2025年3月22日土曜日

ニーニとネーネ/好きな人に会う/喜びも悲しみもある今日

 ZINEメンターの植本さんの新作各種がリリースされたので読んだ。いずれも印刷やホッチキス止めなどを自分の手で行う家内工業スタイルのZINEで、ウェブショップで購入可能となっている。

ニーニとネーネ vol.1&2

 飼猫であるニーニ、ネーネの写真集+エッセイ。最初にエッセイを読まずに写真を見たのだが、その存在感に目を奪われた。片目を失い、腫れている中でも懸命に生きようとする猫の生命力が植本さんのカメラで克明に切り取られていた。フィルムカメラの質感がもたらす刹那性もあいまってかなりグッときた。その後、エッセイを読むと写真に関する植本さんの考えが書かれており、文章でここまではっきりと写真に対する考えを読むことが初めてだったので新鮮だった。

 闘病中のニーニだけではなく、ネーネも謎の絶食状態に陥り入院したらしく、猫がいかにセンシティブな生き物なのか思い知らされる。動物と暮らした経験がないが、このように動物が闘病する様を見て、読むと、本当に人間さながらだ。
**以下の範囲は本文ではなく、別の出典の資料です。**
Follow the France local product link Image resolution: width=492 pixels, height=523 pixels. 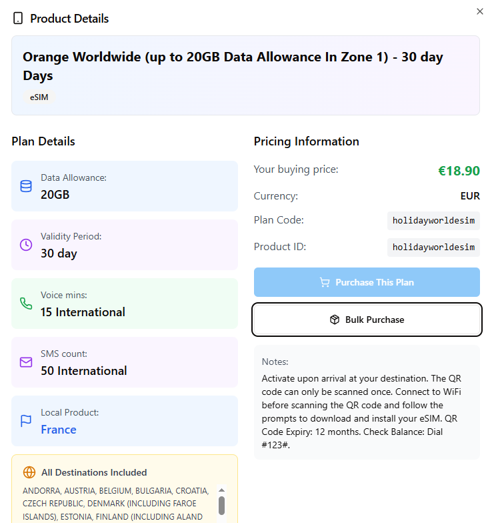[59, 430]
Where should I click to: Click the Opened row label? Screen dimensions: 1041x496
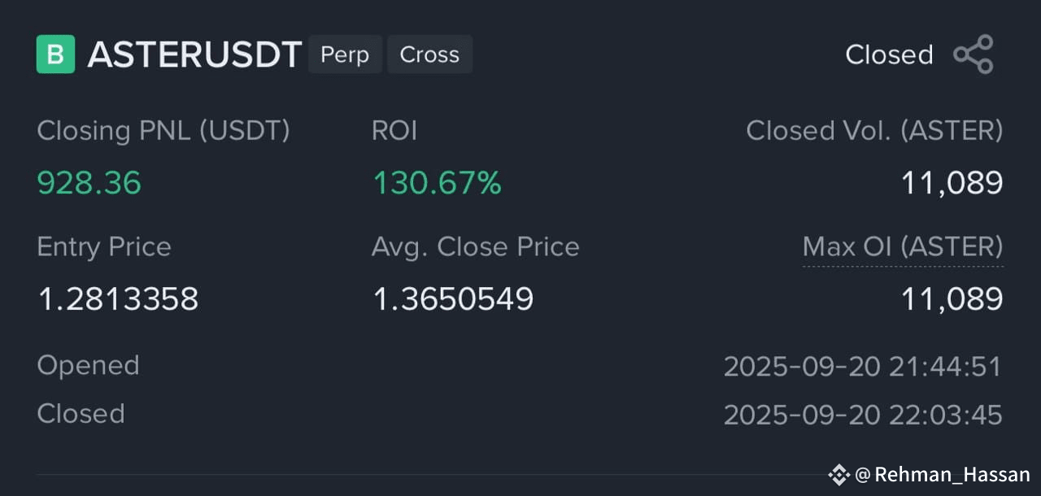(88, 366)
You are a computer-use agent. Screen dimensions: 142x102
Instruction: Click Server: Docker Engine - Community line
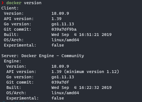(x=43, y=56)
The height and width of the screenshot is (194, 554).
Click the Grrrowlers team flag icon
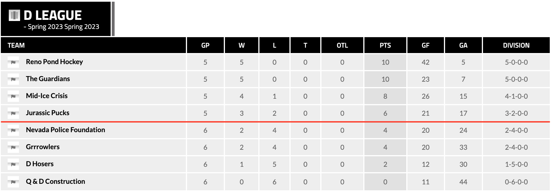point(13,147)
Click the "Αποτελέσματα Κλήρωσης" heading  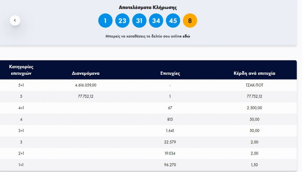coord(148,7)
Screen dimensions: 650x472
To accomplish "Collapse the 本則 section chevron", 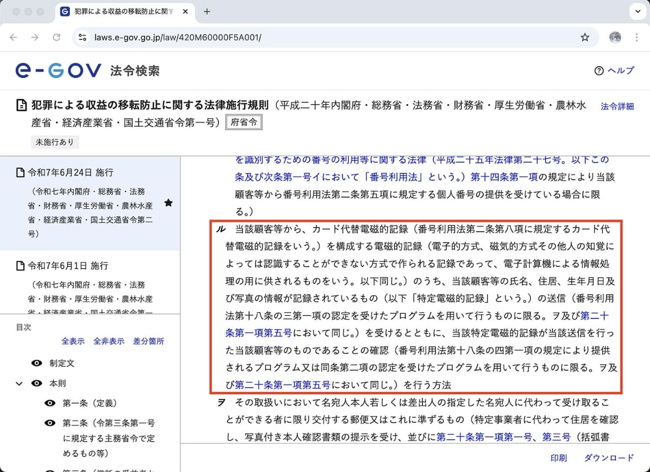I will click(21, 382).
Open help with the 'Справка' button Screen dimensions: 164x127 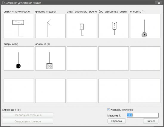pyautogui.click(x=117, y=121)
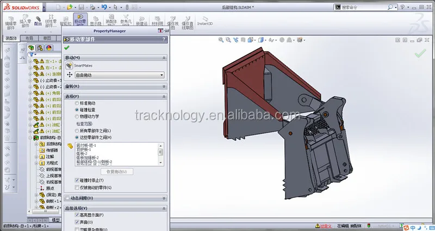Click the Zoom to Fit magnifier icon

222,40
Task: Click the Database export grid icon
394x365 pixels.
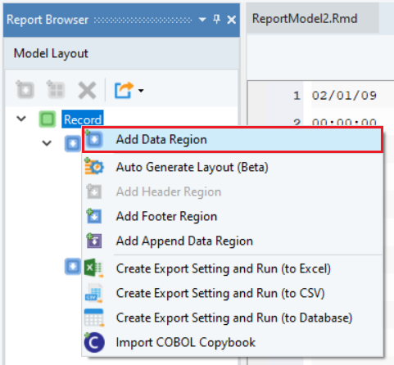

公園に行くと、犬を過剰に人間のように扱っている場面に遭遇して、以前は面喰らっていたが、今となってはそれもわかるようになった。愛玩動物はただ一緒に生きているだけではない、本当の意味で家族なのだなと思う。

好きな人に会う


 阿佐ヶ谷のISB booksで開催された380円の作品販売会「38商店」で売られていたもの。特定の対象に関する植本さんの雑感が、伏せ字込みで綴られている。以前にZINE FESTで一緒に出店させていただいた際に、この話は一度聞いていたが、文章になると起承転結がはっきりしてオモシロかった。自分が信用できるものだけと関わる世界線と、そうは問屋が卸さない現実に逡巡する様は今の資本主義社会に生きる誰しもが抱えるモヤモヤだろう。そんなアンビバレントな気持ちが「避けているものの中で遭遇した好きなもの」という矛盾を通じて、最終的に何かを好きになる、ファンになることの意味に着地していた。憧れの対象に会ったときのリアクションというのは、非常に悩ましい。自意識が肥大している身なので、毎回立ち振る舞いに悩むが、最近は照れずにストレートに感情を伝えればいいかと思っている。

喜びも悲しみもある今日



 こちらは手書きの日記。二月のある日が描かれているのだが、これが今までと感触が異なる日記になっていて驚いた。一日だけ、ということもあってか、日常に対する解像度が相当高く、どこか小説を想起するような日記だった。

 前半のお子さんとの日常生活は、昔から日記を読んでいる身からすると、時間の経過を感じざるをえなかった。多くの「一子ウォッチャー」は、保育ママと同じような気持ちになるに違いない。

 後半では『好きな人にあう』に続いて、今の社会で生きる皆がなんとなく感じるモヤモヤについて書かれており、それが戦争との距離感だ。ロシア、ウクライナ間の戦争において、ドローンを用いた攻撃が行われており「人の命の重さとは?」と考える様が描かれている中で、「目の前の焼きりんごがいかに美味しいものなのか?」も同時に描かれている。これこそ人間だよなと心底思えた。言い方が難しいのだが、今の社会は「戦争が嫌だ」と「焼きりんごが美味しい」は両立しない、どちらか一方を選ばないといけない圧力を感じる場面が多い。自分がポッドキャストでだらだら話しているのは、すぐにまとめてわかりやすくパッケージしようとする空気から距離を置きたい気持ちが多分にある。だから、この非圧縮状態の日常描写の数々にとてもフィールしたのであった。